Saved data entries:
= Beginning of Section =

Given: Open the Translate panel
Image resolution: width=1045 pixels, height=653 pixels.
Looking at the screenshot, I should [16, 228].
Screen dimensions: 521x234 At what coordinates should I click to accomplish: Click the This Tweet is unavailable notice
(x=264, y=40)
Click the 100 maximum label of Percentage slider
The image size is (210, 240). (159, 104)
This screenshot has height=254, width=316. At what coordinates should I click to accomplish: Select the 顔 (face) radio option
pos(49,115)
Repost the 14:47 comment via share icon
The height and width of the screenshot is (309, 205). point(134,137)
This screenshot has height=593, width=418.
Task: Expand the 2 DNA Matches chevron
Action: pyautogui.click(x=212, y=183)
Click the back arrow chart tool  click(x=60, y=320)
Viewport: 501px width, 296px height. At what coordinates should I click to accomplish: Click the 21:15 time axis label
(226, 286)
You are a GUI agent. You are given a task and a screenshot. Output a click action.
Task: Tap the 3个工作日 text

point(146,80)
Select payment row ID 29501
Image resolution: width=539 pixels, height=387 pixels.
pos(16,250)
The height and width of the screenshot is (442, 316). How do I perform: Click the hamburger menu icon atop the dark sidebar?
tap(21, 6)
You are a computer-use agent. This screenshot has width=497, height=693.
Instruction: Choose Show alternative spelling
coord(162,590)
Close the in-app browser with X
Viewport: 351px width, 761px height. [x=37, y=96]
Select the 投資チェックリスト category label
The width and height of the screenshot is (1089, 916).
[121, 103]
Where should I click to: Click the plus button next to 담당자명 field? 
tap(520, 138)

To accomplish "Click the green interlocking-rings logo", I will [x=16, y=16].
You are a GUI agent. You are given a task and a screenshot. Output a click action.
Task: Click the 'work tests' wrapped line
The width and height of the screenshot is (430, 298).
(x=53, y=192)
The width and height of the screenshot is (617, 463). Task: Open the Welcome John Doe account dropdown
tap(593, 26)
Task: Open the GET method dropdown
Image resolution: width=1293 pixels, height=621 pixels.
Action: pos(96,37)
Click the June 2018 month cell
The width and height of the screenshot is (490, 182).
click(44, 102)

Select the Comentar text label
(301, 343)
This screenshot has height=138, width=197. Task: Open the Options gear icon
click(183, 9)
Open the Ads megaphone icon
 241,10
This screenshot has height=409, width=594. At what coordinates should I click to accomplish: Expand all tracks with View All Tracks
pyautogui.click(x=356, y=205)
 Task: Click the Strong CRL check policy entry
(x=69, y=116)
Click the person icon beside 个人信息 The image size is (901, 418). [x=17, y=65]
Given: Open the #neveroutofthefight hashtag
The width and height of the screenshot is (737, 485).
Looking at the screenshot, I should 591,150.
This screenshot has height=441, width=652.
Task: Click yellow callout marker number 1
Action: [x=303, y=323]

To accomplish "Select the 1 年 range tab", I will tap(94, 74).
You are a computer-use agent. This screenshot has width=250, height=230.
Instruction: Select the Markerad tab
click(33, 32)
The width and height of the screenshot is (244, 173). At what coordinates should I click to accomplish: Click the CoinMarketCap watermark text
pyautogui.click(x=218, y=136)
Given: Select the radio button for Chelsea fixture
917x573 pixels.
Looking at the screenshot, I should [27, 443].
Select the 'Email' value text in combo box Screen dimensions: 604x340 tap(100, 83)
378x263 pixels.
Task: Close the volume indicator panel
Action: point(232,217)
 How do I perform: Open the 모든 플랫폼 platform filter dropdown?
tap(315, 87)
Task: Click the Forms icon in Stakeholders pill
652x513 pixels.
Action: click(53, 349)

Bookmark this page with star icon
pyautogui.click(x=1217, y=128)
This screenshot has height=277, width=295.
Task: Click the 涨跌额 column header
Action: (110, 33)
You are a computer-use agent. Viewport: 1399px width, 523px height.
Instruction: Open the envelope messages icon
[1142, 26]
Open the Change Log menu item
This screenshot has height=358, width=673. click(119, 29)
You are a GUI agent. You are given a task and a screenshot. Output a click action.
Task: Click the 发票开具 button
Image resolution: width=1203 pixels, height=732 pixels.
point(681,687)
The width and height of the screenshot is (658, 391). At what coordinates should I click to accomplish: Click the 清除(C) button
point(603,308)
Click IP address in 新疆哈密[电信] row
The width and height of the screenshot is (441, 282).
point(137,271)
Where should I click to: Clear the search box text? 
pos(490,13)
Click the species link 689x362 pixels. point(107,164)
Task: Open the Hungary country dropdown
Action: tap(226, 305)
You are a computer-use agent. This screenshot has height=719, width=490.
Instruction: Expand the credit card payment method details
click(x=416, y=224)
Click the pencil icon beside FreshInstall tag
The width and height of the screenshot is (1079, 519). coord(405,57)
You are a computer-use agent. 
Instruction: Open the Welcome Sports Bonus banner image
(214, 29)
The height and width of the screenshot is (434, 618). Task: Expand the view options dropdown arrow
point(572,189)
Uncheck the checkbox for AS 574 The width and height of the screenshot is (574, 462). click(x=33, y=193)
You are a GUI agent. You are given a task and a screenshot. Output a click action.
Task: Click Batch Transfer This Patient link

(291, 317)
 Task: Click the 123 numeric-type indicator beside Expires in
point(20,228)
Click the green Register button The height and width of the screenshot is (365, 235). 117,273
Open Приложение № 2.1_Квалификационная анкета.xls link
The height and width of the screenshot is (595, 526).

= End of Section =

[Exercise description]
Could you return all the data above exactly as it appears?

[Reply]
Given: Open the Translate panel
Image resolution: width=1045 pixels, height=653 pixels.
Looking at the screenshot, I should [16, 228].
Screen dimensions: 521x234 At what coordinates should I click to accomplish: Click the This Tweet is unavailable notice
(x=264, y=40)
Click the 100 maximum label of Percentage slider
The image size is (210, 240). (159, 104)
This screenshot has height=254, width=316. At what coordinates should I click to accomplish: Select the 顔 (face) radio option
pos(49,115)
Repost the 14:47 comment via share icon
The height and width of the screenshot is (309, 205). point(134,137)
This screenshot has height=593, width=418.
Task: Expand the 2 DNA Matches chevron
Action: pyautogui.click(x=212, y=183)
Click the back arrow chart tool  click(x=60, y=320)
Viewport: 501px width, 296px height. At what coordinates should I click to accomplish: Click the 21:15 time axis label
(226, 286)
You are a GUI agent. You are given a task and a screenshot. Output a click action.
Task: Tap the 3个工作日 text

point(146,80)
Select payment row ID 29501
Image resolution: width=539 pixels, height=387 pixels.
pos(16,250)
The height and width of the screenshot is (442, 316). How do I perform: Click the hamburger menu icon atop the dark sidebar?
tap(21, 6)
You are a computer-use agent. This screenshot has width=497, height=693.
Instruction: Choose Show alternative spelling
coord(162,590)
Close the in-app browser with X
Viewport: 351px width, 761px height. [x=37, y=96]
Select the 投資チェックリスト category label
The width and height of the screenshot is (1089, 916).
[121, 103]
Where should I click to: Click the plus button next to 담당자명 field? 
tap(520, 138)

To accomplish "Click the green interlocking-rings logo", I will [x=16, y=16].
You are a GUI agent. You are given a task and a screenshot. Output a click action.
Task: Click the 'work tests' wrapped line
The width and height of the screenshot is (430, 298).
(x=53, y=192)
The width and height of the screenshot is (617, 463). Task: Open the Welcome John Doe account dropdown
tap(593, 26)
Task: Open the GET method dropdown
Image resolution: width=1293 pixels, height=621 pixels.
Action: pos(96,37)
Click the June 2018 month cell
The width and height of the screenshot is (490, 182).
click(44, 102)

Select the Comentar text label
(301, 343)
This screenshot has height=138, width=197. Task: Open the Options gear icon
click(183, 9)
Open the Ads megaphone icon
 241,10
This screenshot has height=409, width=594. At what coordinates should I click to accomplish: Expand all tracks with View All Tracks
pyautogui.click(x=356, y=205)
 Task: Click the Strong CRL check policy entry
(x=69, y=116)
Click the person icon beside 个人信息 The image size is (901, 418). [x=17, y=65]
Given: Open the #neveroutofthefight hashtag
The width and height of the screenshot is (737, 485).
Looking at the screenshot, I should 591,150.
This screenshot has height=441, width=652.
Task: Click yellow callout marker number 1
Action: [x=303, y=323]

To accomplish "Select the 1 年 range tab", I will tap(94, 74).
You are a computer-use agent. This screenshot has width=250, height=230.
Instruction: Select the Markerad tab
click(33, 32)
The width and height of the screenshot is (244, 173). At what coordinates should I click to accomplish: Click the CoinMarketCap watermark text
pyautogui.click(x=218, y=136)
Given: Select the radio button for Chelsea fixture
917x573 pixels.
Looking at the screenshot, I should [27, 443].
Select the 'Email' value text in combo box Screen dimensions: 604x340 tap(100, 83)
378x263 pixels.
Task: Close the volume indicator panel
Action: point(232,217)
 How do I perform: Open the 모든 플랫폼 platform filter dropdown?
tap(315, 87)
Task: Click the Forms icon in Stakeholders pill
652x513 pixels.
Action: click(53, 349)

Bookmark this page with star icon
pyautogui.click(x=1217, y=128)
This screenshot has height=277, width=295.
Task: Click the 涨跌额 column header
Action: (110, 33)
You are a computer-use agent. Viewport: 1399px width, 523px height.
Instruction: Open the envelope messages icon
[1142, 26]
Open the Change Log menu item
This screenshot has height=358, width=673. click(119, 29)
You are a GUI agent. You are given a task and a screenshot. Output a click action.
Task: Click the 发票开具 button
Image resolution: width=1203 pixels, height=732 pixels.
point(681,687)
The width and height of the screenshot is (658, 391). At what coordinates should I click to accomplish: Click the 清除(C) button
point(603,308)
Click IP address in 新疆哈密[电信] row
The width and height of the screenshot is (441, 282).
point(137,271)
Where should I click to: Clear the search box text? 
pos(490,13)
Click the species link 689x362 pixels. point(107,164)
Task: Open the Hungary country dropdown
Action: tap(226, 305)
You are a computer-use agent. This screenshot has height=719, width=490.
Instruction: Expand the credit card payment method details
click(x=416, y=224)
Click the pencil icon beside FreshInstall tag
The width and height of the screenshot is (1079, 519). coord(405,57)
You are a computer-use agent. 
Instruction: Open the Welcome Sports Bonus banner image
(214, 29)
The height and width of the screenshot is (434, 618). Task: Expand the view options dropdown arrow
point(572,189)
Uncheck the checkbox for AS 574 The width and height of the screenshot is (574, 462). click(x=33, y=193)
You are a GUI agent. You are given a task and a screenshot. Output a click action.
Task: Click Batch Transfer This Patient link

(291, 317)
 Task: Click the 123 numeric-type indicator beside Expires in
point(20,228)
Click the green Register button The height and width of the screenshot is (365, 235). 117,273
Open Приложение № 2.1_Квалификационная анкета.xls link
The height and width of the screenshot is (595, 526).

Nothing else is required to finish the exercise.